I have been taught the 1D array way of doing binary search:
def exist(target, array):
lower = -1
upper = len(array)
while not (lower + 1 == upper):
mid = (lower + upper)//2
if target== array[mid]:
return True
elif target< array[mid]:
upper = mid
else:
lower = mid
return False
However, now I am faced with this 2D array list2
that takes in employee_id and employee_birthyear:
[[2, 1986],
[4, 1950],
[6, 1994],
[9, 2004],
[12, 1988],
[13, 1964],
[16, 1987],
[18, 1989],
[19, 1951],
[20, 1991]]
I want to write a function using the above pure binary search algorithm that takes in a year (as an integer) and list2
, and returns a list of employee_id with matching employee_birthyear.
How do i do this?
Here's what i have thought of:
lst2 = [ j for i in list2 for j in i]
def get_IDs_with_birthyear(year, lst2):
lower = -1
upper = len(lst2)
while not (lower + 1 == upper):
mid = (lower + upper)//2
if year = lst2[mid]:
return mid
return []
Updates:
I tried sorting my year
and doing the binary search, but when there are multiple id
with the same year, I am unable to retrieve all the ids.
ids = []
def get_IDs_with_birthyear(year, employee_with_birthyear_list):
data2 = sorted(employee_with_birthyear_list, key=lambda d: d[1])
years = [d[1] for d in data2]
id = [d[0] for d in data2]
lower = -1
upper = len(years)
while not (lower + 1 == upper):
mid = (lower + upper)//2
if year == years[mid]:
ids.append(id[mid])

* **WHAT YOU HAVE TO DO**
Continue the forum post about binary search on a list of employee IDs and birth years from its final line.

[Dataset records]
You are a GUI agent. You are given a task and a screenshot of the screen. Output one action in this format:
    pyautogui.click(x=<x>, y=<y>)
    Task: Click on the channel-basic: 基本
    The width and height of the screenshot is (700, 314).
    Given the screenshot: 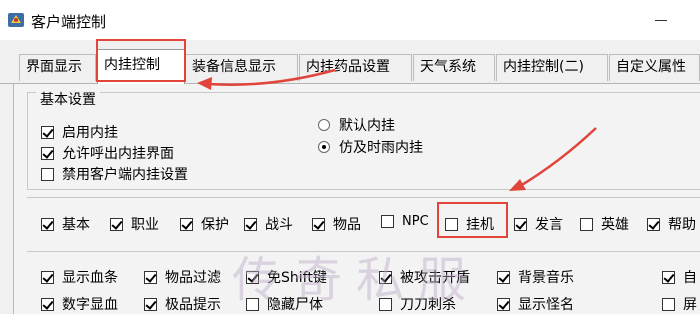 What is the action you would take?
    pyautogui.click(x=66, y=224)
     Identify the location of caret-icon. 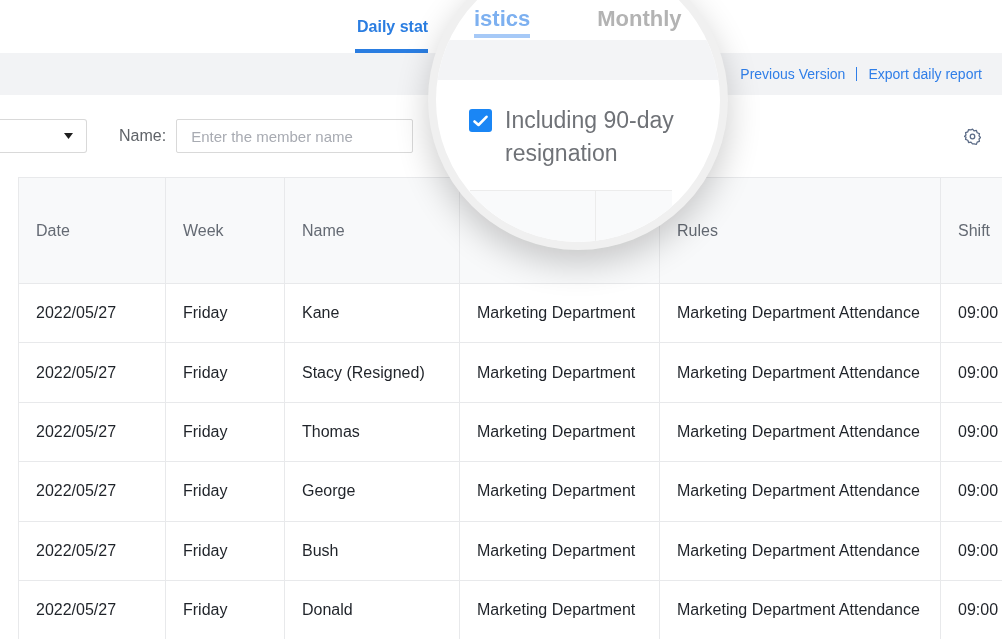
(68, 136).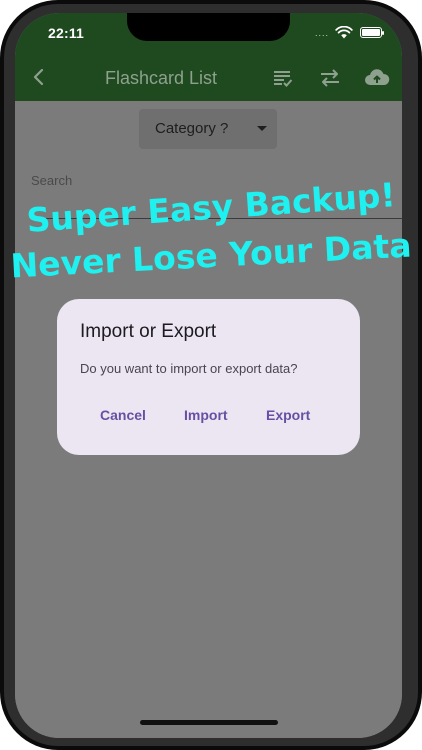 The height and width of the screenshot is (750, 422). I want to click on category-dropdown-label: Category ?, so click(192, 128).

* **RESULT OF THE TASK**
return ids
elif year < years[mid]:
upper = mid
else:
lower = mid
return False
Result is supposed to get [101, 201, 1999632, 1999649], but instead i got only [1999632]
result = get_IDs_with_birthyear(1949, ewby)
What am i doing wrong in my function?
The binary search algorithm needs the data to be sorted on the key you are searching on. In this case your 2D list is not sorted by year so you will need a different approach (or you'll need to resort the list on years instead of employee IDs).
One option would be to build a dictionary with the year as key:
years = dict()
for emp,birth in employee_birthyear:
years.setdefault(birth,[]).append(emp)
Then you can get the list of employee IDs for any given birth year:
years[1950] # [4]
Note that you get a list of employee IDs because you could have more than one employee born the same year
Once the dictionary is build (an O(N) operation as opposed to O(NlogN) for a sort), all accesses by year will return in O(1). This avoids the need to change the order of elements in the employee_birthyear list and has lower complexity than a binary search (which is O(logN))